Writing and Civilization: From Ancient Worlds to Modernity by Marc Zender

At just over 5,000 years old, writing is actually a relatively recent invention. It has become so central to the way we communicate and live, however, that it often seems as if writing has always existed.

But the question remains: Who invented writing, and why?

In these 24 fascinating lectures, you'll trace the remarkable saga of the invention and evolution of "visible speech," from its earliest origins to its future in the digital age. Your guide is an accomplished professor and epigrapher who whisks you around the globe to explore how an array of sophisticated writing systems developed, then were adopted and adapted by surrounding cultures.

Along the way, you'll visit the great early civilizations of Egypt, Mesopotamia, China, Japan, and the Americas, and you'll see how deciphering ancient scripts is a little like cracking secret codes - only far more difficult.

You'll be spellbound as you hear accounts of the breathtaking moments when the decipherment of ancient scripts broke centuries of silence. And you'll marvel at fascinating objects once shrouded in mystery, including the iconic Rosetta stone.

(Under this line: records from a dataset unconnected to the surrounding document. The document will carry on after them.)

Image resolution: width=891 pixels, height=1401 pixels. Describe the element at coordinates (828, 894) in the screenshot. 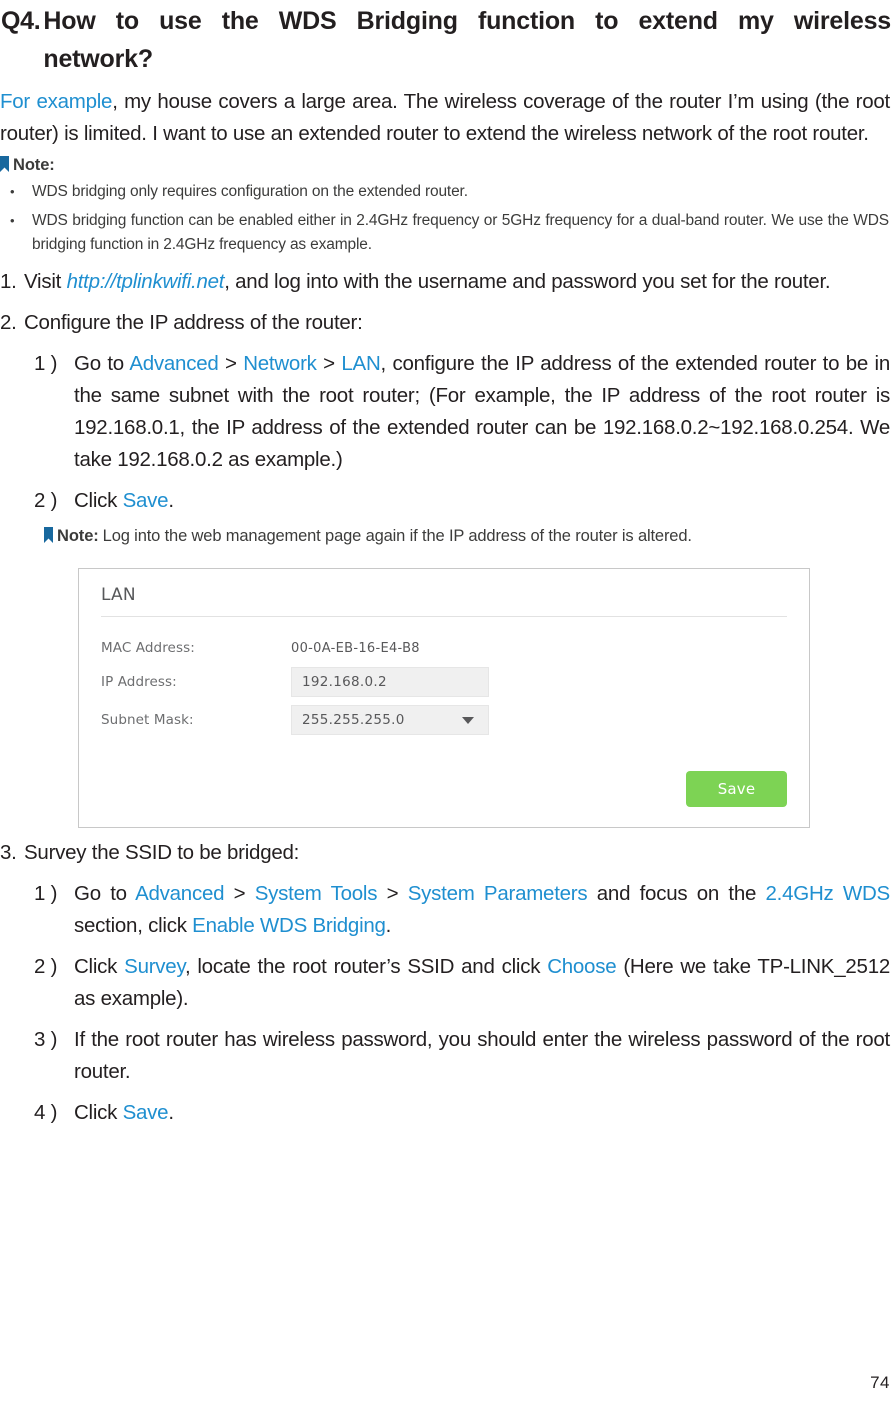

I see `wds-24ghz-link: 2.4GHz WDS` at that location.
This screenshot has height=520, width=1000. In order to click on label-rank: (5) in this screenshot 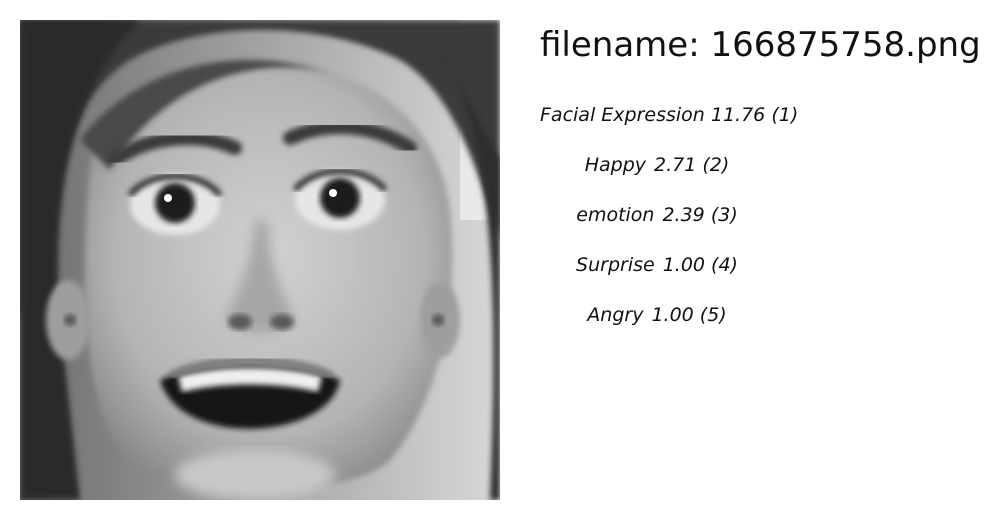, I will do `click(713, 315)`.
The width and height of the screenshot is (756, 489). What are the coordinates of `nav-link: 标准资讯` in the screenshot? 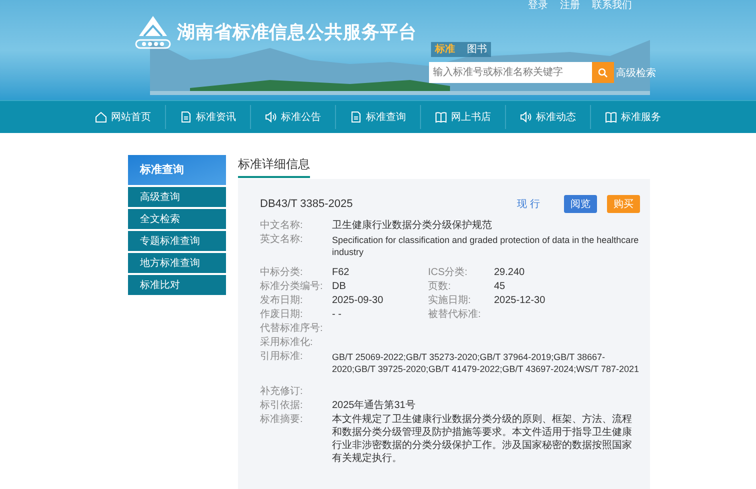 It's located at (208, 117).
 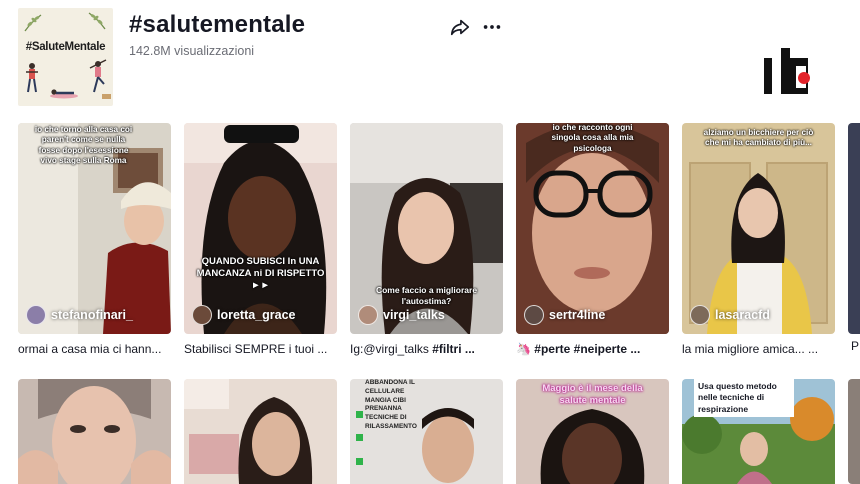 What do you see at coordinates (392, 349) in the screenshot?
I see `caption-text: Ig:@virgi_talks` at bounding box center [392, 349].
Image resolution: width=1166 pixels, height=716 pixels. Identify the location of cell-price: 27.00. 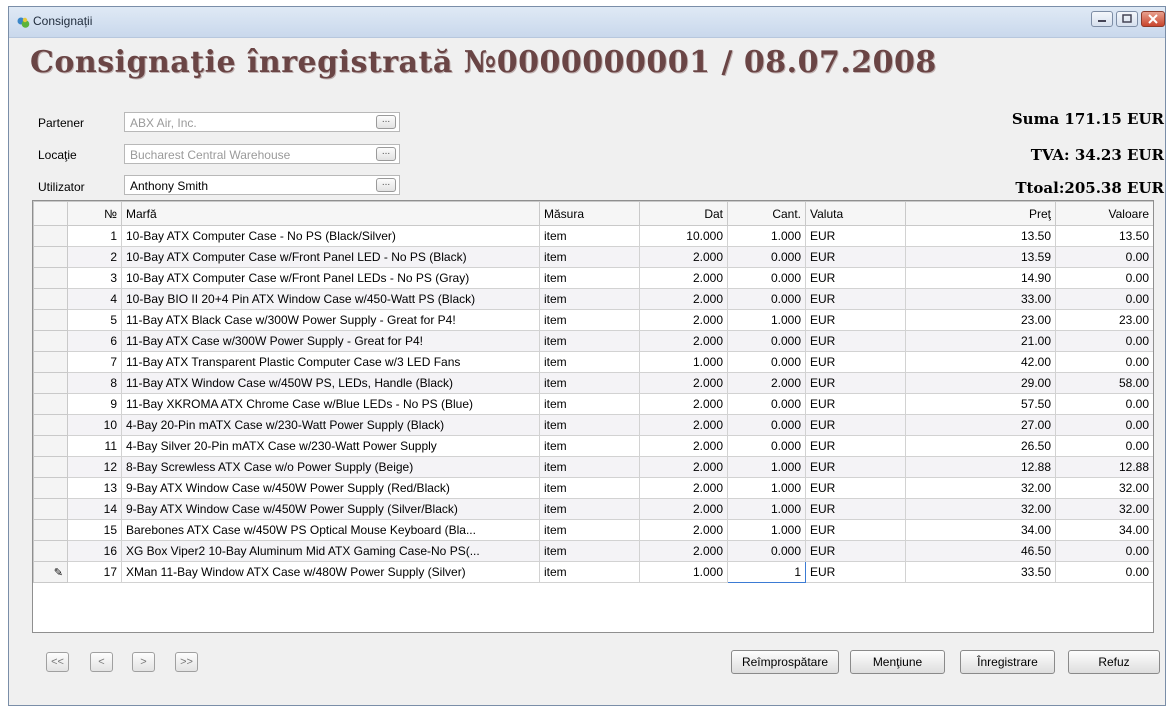
(980, 425).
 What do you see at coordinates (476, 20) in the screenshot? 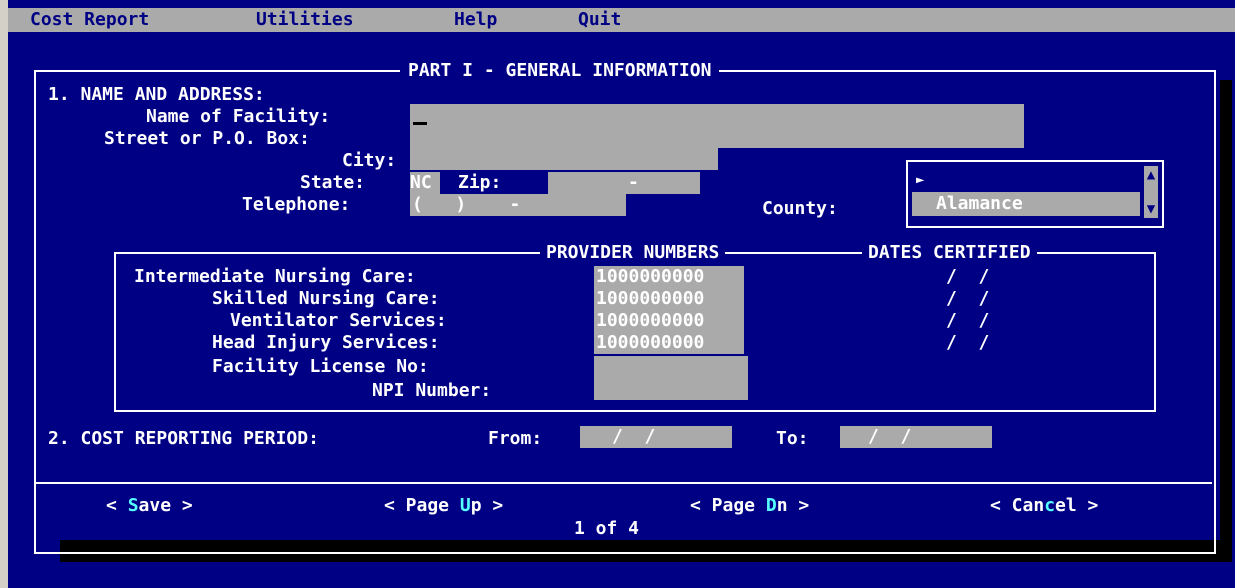
I see `menu-help: Help` at bounding box center [476, 20].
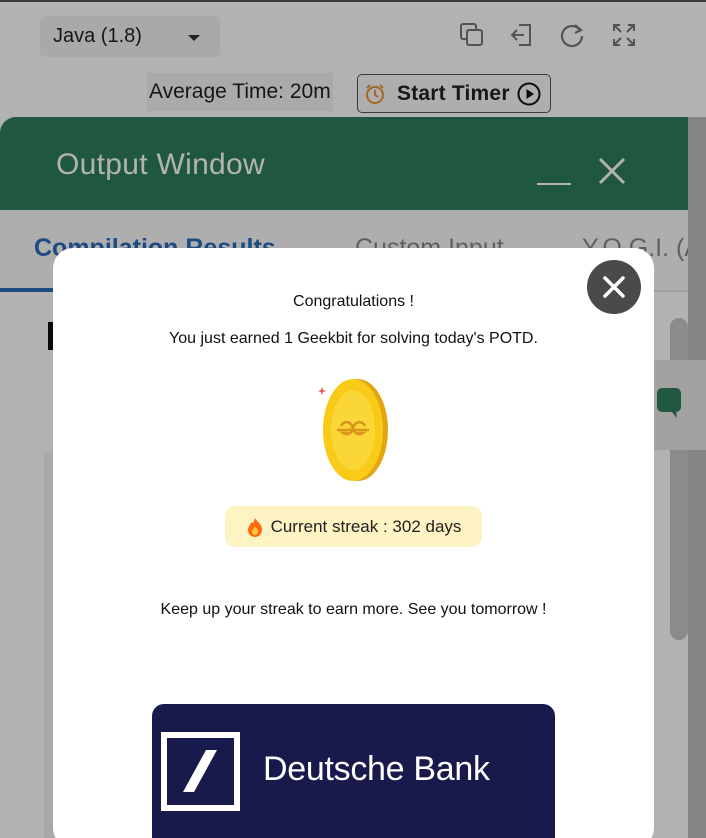  What do you see at coordinates (353, 430) in the screenshot?
I see `geekbit-coin-icon` at bounding box center [353, 430].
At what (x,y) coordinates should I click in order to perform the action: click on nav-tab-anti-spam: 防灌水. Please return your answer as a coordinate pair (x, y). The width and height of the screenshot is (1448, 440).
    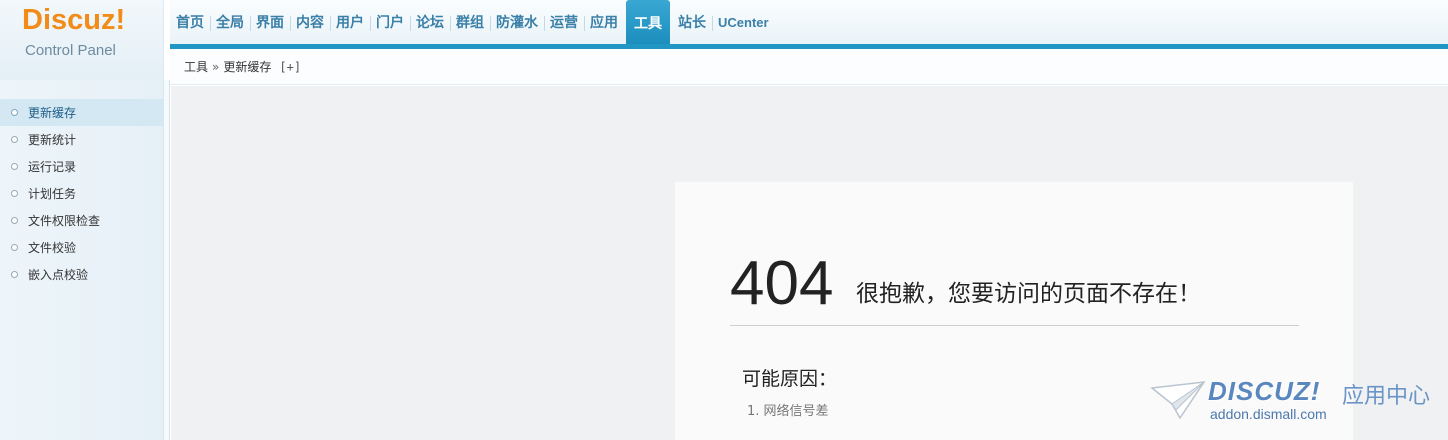
    Looking at the image, I should click on (517, 22).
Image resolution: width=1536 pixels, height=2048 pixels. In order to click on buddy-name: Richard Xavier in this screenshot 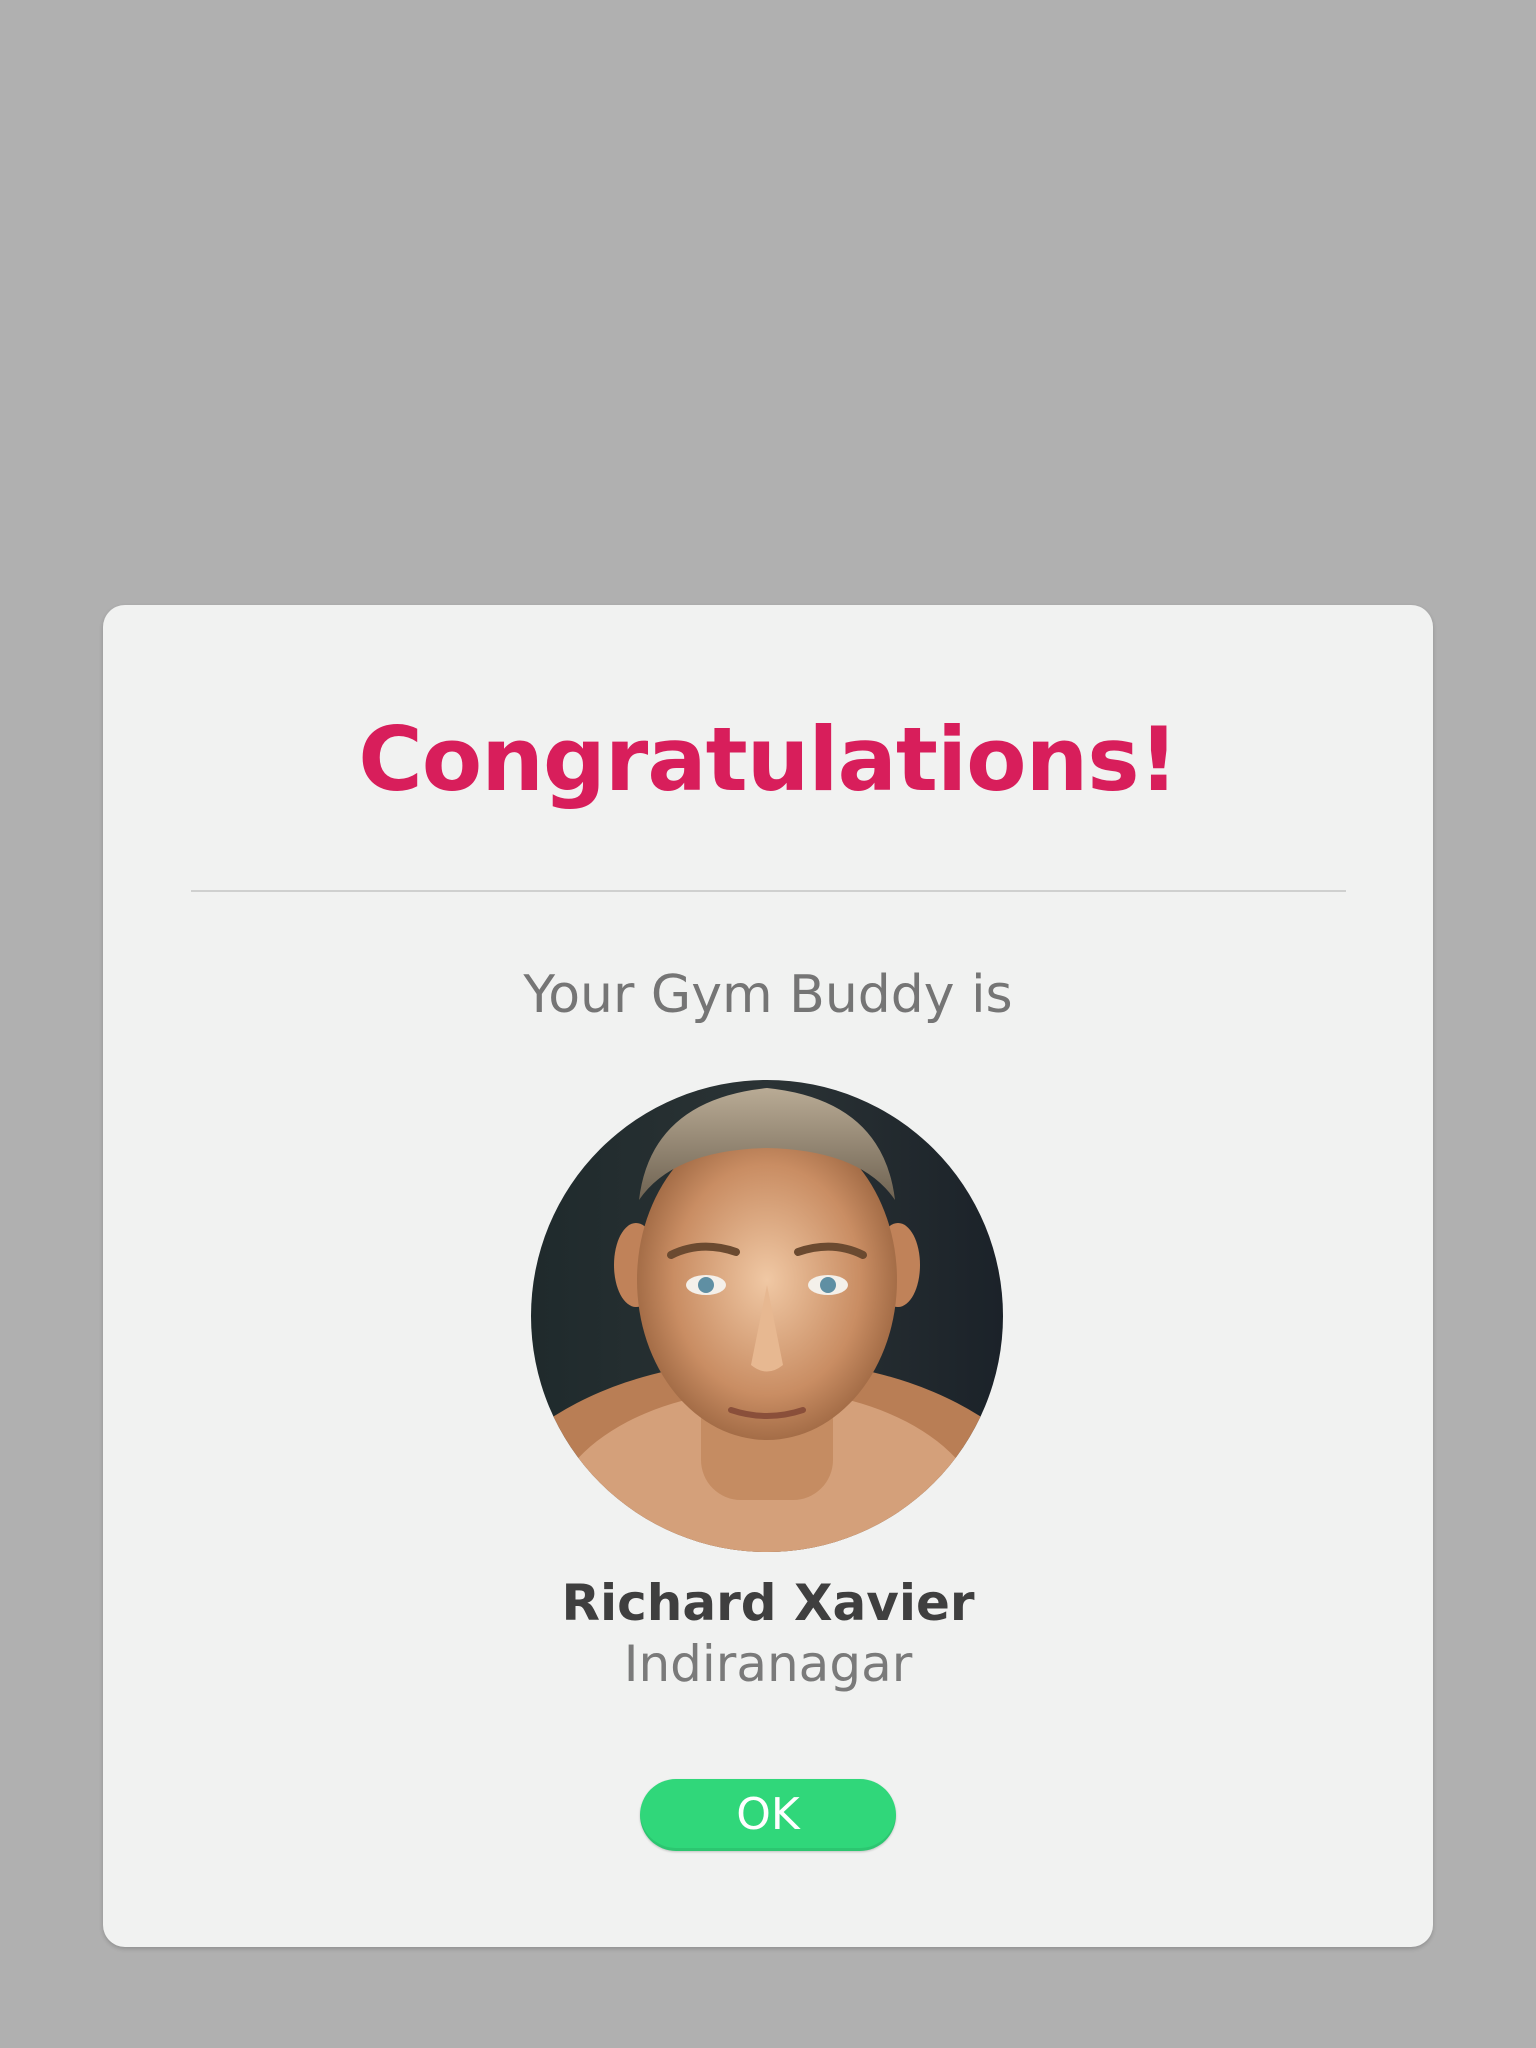, I will do `click(768, 1603)`.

Writing and Civilization offers the chance to not only discover the history of ancient writing systems, but also the rare opportunity to actually hear those scripts read aloud and to learn the meaning of their messages hidden in plain sight.

I enjoy listening to Audible's The Great Courses series of books. This one started out slow... lot's of background information... but the narrator is excellent and at the 30% mark, I was hooked!

There are so many interesting facts and so much information about how languages and writing styles came and went, and I would have enjoyed this much more if there had been lecture handouts with graphs and images, but still all in all a great course/lecture.

The one thing that shocked me was learning that The Common Core State Standards for English Language Arts & Literacy proposed in 2009, and now adopted by 45 of the United States, does not mandate cursive instruction. Only keyboarding is required.

So, what happens when/if there's a time, generations from now, when something happens - like a solar flare - that shuts down electrical grids and there are no keyboards to type on? How will people communicate? Also, think about what that means. Cursive is a dying art form, and someday your grand-kids will be asking you to show them what writing looks like.